How to make cluster nodes private on Google Kubernetes Engine?

1
votes

I noticed every node in a cluster has an external IP assigned to it. That seems to be the default behavior of Google Kubernetes Engine.

I thought the nodes in my cluster should be reachable from the local network only (through its virtual IPs), but I could even connect directly to a mongo server running on a pod from my home computer just by connecting to its hosting node (without using a LoadBalancer).

I tried to make Container Engine not to assign external IPs to newly created nodes by changing the cluster instance template settings (changing property "External IP" from "Ephemeral" to "None"). But after I did that GCE was not able to start any pods (Got "Does not have minimum availability" error). The new instances did not even show in the list of nodes in my cluster.

After switching back to the default instance template with external IP everything went fine again. So it seems for some reason Google Kubernetes Engine requires cluster nodes to be public.

Could you explain why is that and whether there is a way to prevent GKE exposing cluster nodes to the Internet? Should I set up a firewall? What rules should I use (since nodes are dynamically created)?
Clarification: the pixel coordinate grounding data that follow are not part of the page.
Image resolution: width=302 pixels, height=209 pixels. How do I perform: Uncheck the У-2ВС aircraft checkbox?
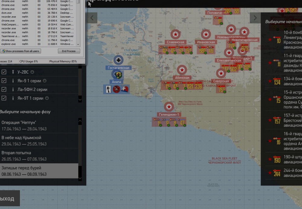pyautogui.click(x=4, y=72)
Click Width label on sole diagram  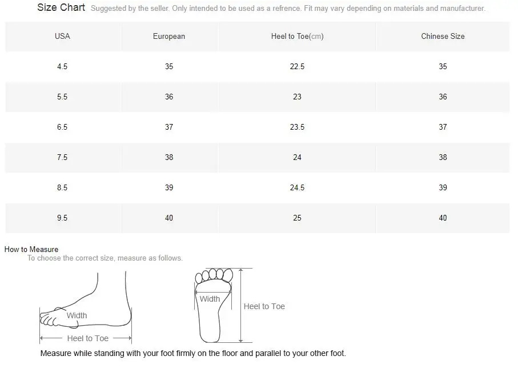(210, 299)
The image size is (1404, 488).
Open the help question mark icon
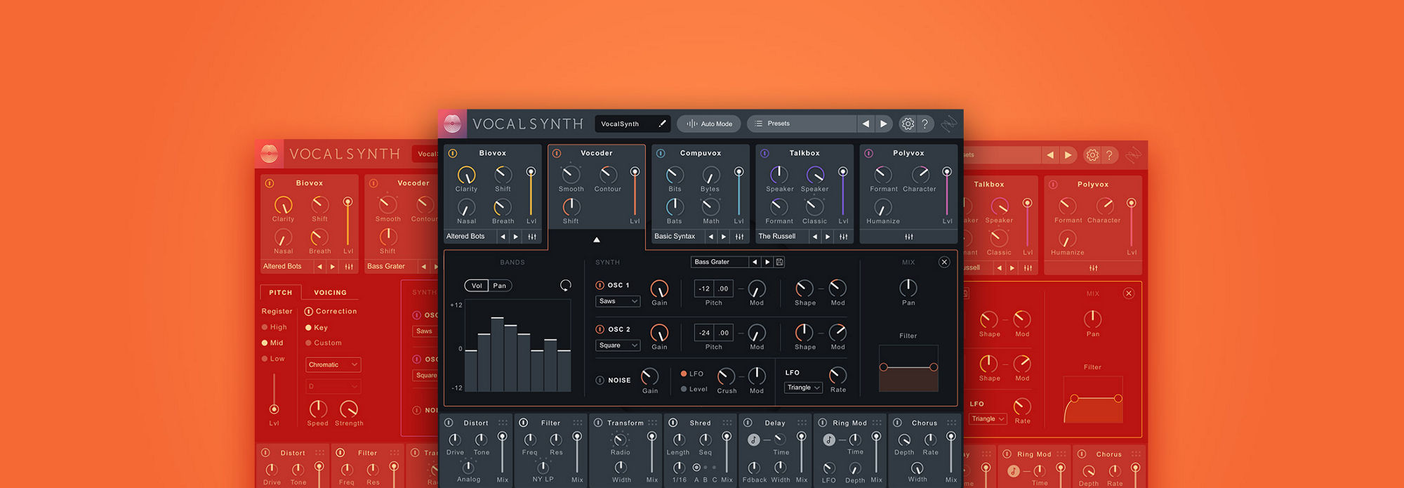coord(925,124)
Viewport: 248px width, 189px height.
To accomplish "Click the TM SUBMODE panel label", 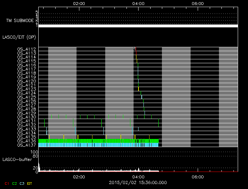I will tap(19, 21).
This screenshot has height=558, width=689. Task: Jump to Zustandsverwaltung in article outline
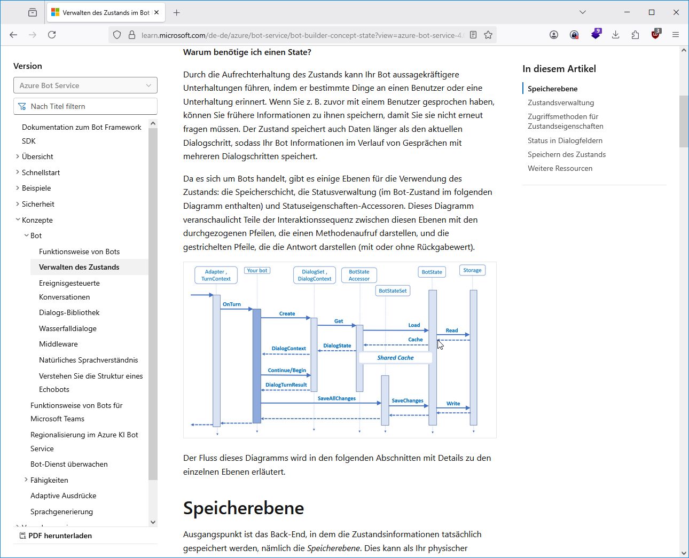click(561, 103)
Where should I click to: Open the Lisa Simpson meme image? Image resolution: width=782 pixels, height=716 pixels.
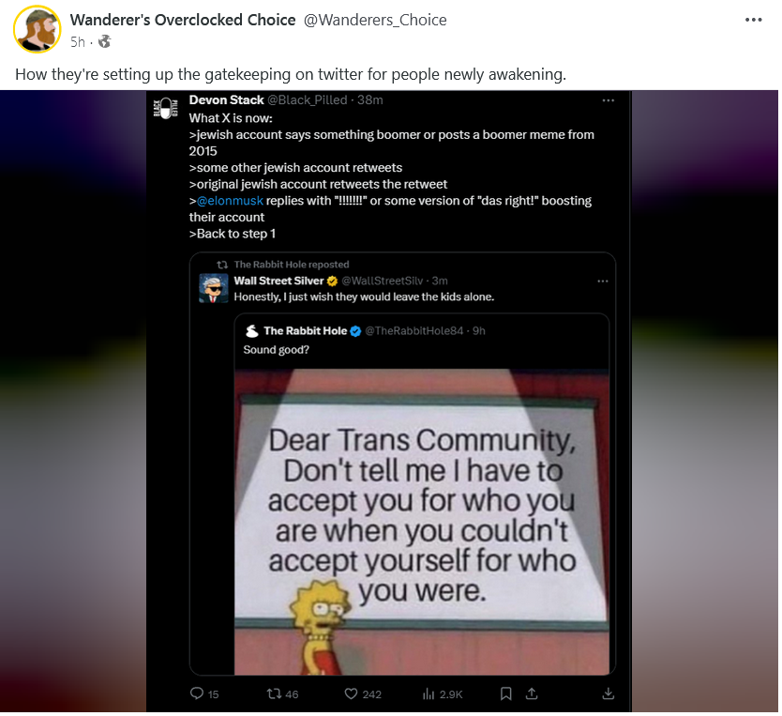click(x=422, y=522)
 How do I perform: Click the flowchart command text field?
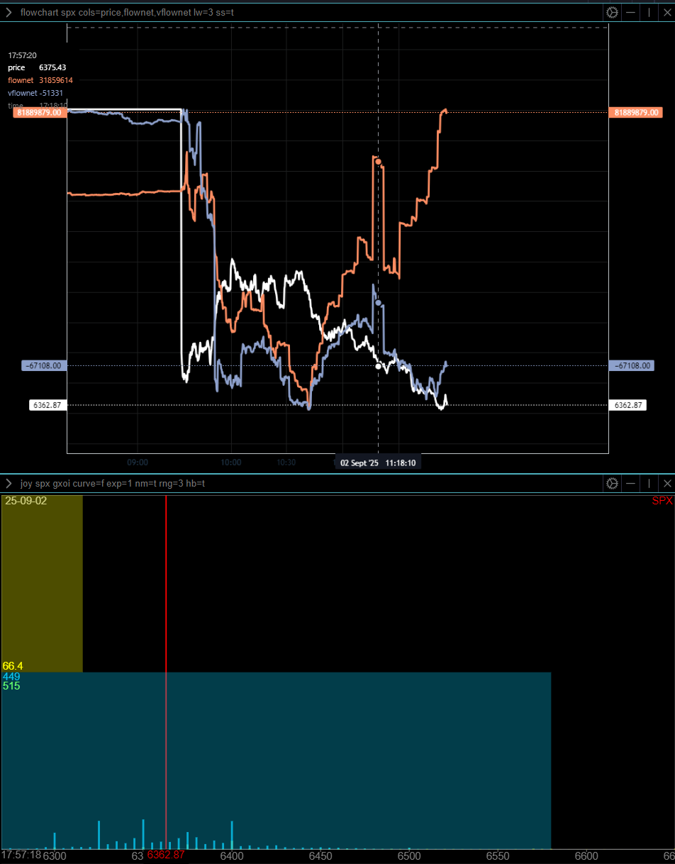pos(284,13)
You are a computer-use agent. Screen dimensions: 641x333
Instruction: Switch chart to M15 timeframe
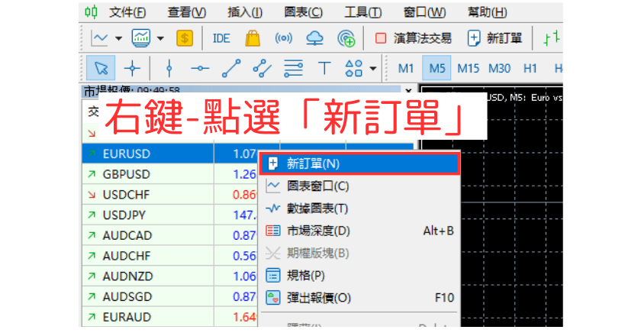[x=468, y=68]
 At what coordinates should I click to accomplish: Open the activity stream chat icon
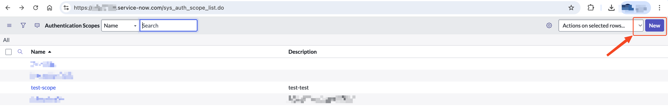(x=37, y=25)
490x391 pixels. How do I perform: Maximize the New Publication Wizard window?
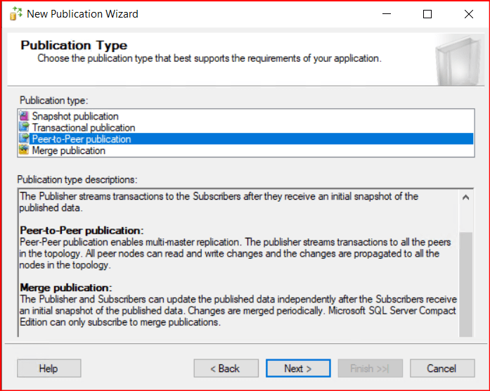click(x=427, y=14)
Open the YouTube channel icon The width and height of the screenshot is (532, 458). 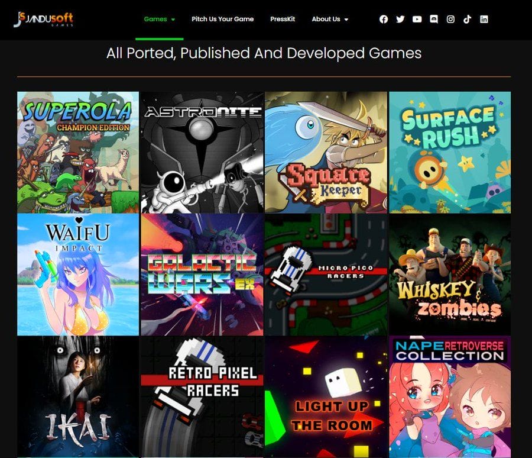pyautogui.click(x=417, y=20)
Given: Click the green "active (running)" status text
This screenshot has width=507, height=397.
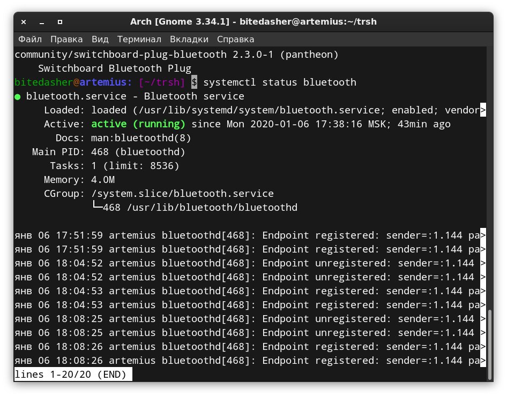Looking at the screenshot, I should click(x=138, y=124).
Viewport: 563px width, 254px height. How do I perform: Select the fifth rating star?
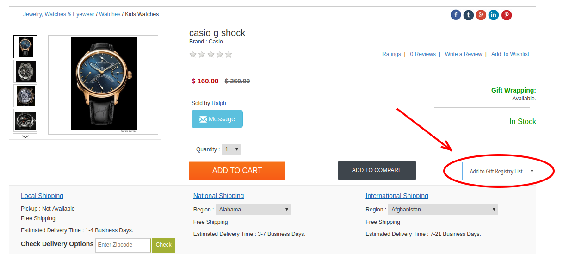(228, 55)
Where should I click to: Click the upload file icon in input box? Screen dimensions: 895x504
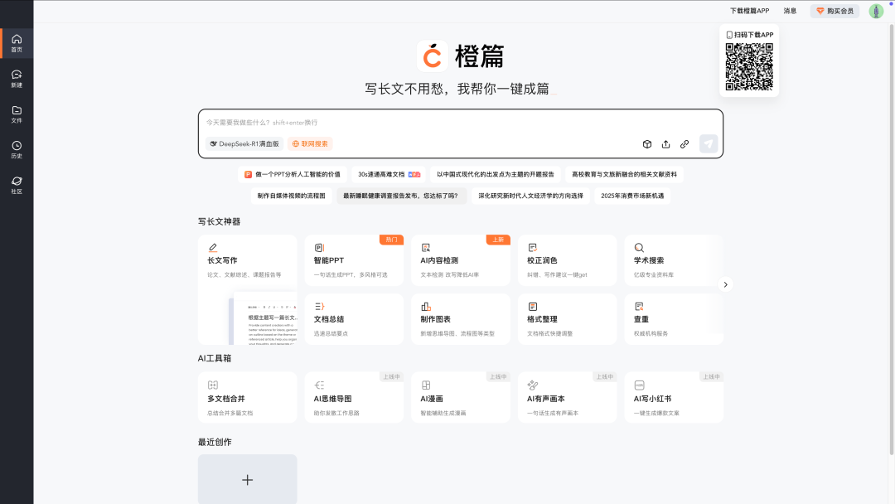(665, 144)

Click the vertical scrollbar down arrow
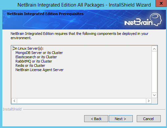[x=154, y=95]
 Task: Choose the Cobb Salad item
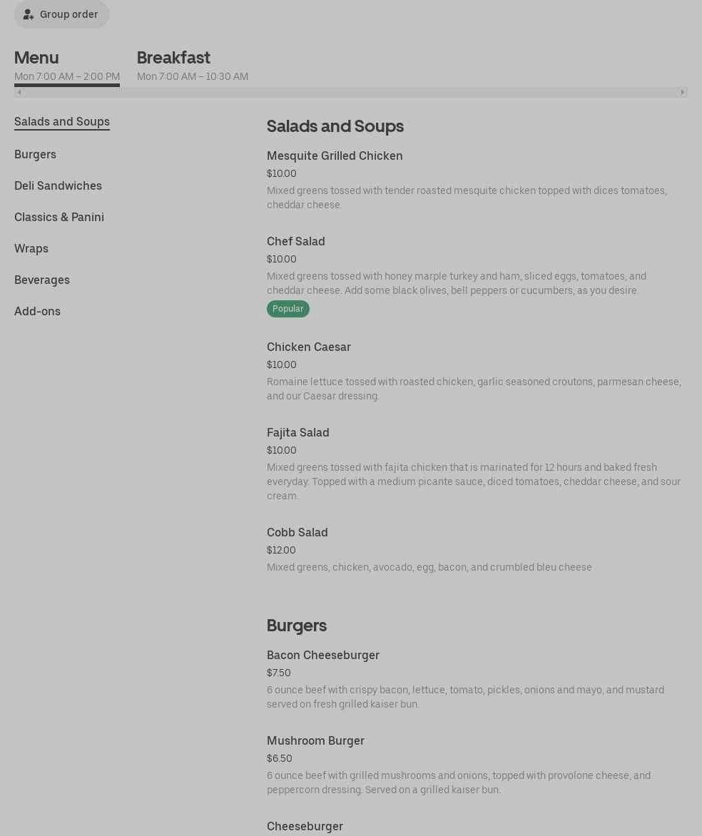coord(297,532)
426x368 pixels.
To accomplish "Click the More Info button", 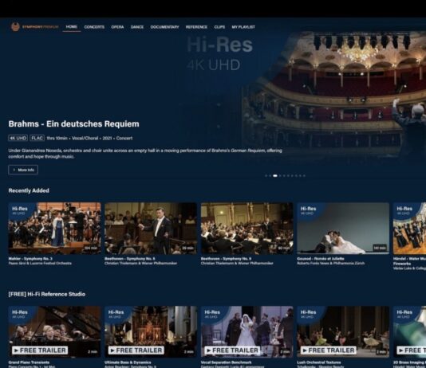I will (x=23, y=170).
I think Google not allowing private nodes is kind of a security issue... Suppose someone discovers a security hole on a database management system. We'd feel much more comfortable to work on fixing that (applying patches, upgrading versions) if our database nodes are not exposed to the Internet.

4
kubernetesgoogle-kubernetes-enginegke-networking

4 Answers

2
votes

GKE recently added a new feature allowing you to create private clusters, which are clusters where nodes do not have public IP addresses.

0
votes

This is how GKE is designed and there is no way around it that I am aware of. There is no harm in running kubernetes nodes with public IPs, and if these are the IPs used for communication between nodes you can not avoid it.

As for your security concern, if you run that example DB on kubernetes, even if you go for public IP it would not be accessible, as this would be only on the internal pod-to-pod networking, not the nodes them selves.

0
votes

As described in this article, you can use network tags to identify which GCE VMs or GKE clusters are subject to certain firewall rules and network routes.

For example, if you've created a firewall rule to allow traffic to port 27017, 27018, 27019, which are the default TCP ports used by MongoDB, give the desired instances a tag and then use that tag to apply the firewall rule that allows those ports access to those instances.

Also, it is possible to create GKE cluster with applying the GCE tags on all nodes in the new node pool, so the tags can be used in firewall rules to allow/deny desired/undesired traffic to the nodes. This is described in this article under --tags flag.

0
votes

Kubernetes Master is running outside your network and it needs to access your nodes. This could the the reason for having public IPs.

When you create your cluster, there are some firewall rules created automatically. These are required by the cluster, and there's e.g. ingress from master and traffic between the cluster nodes.

Network 'default' in GCP has readymade firewall rules in place. These enable all SSH and RDP traffic from internet and enable pinging of your machines. These you can remove without affecting the cluster and your nodes are not visible anymore.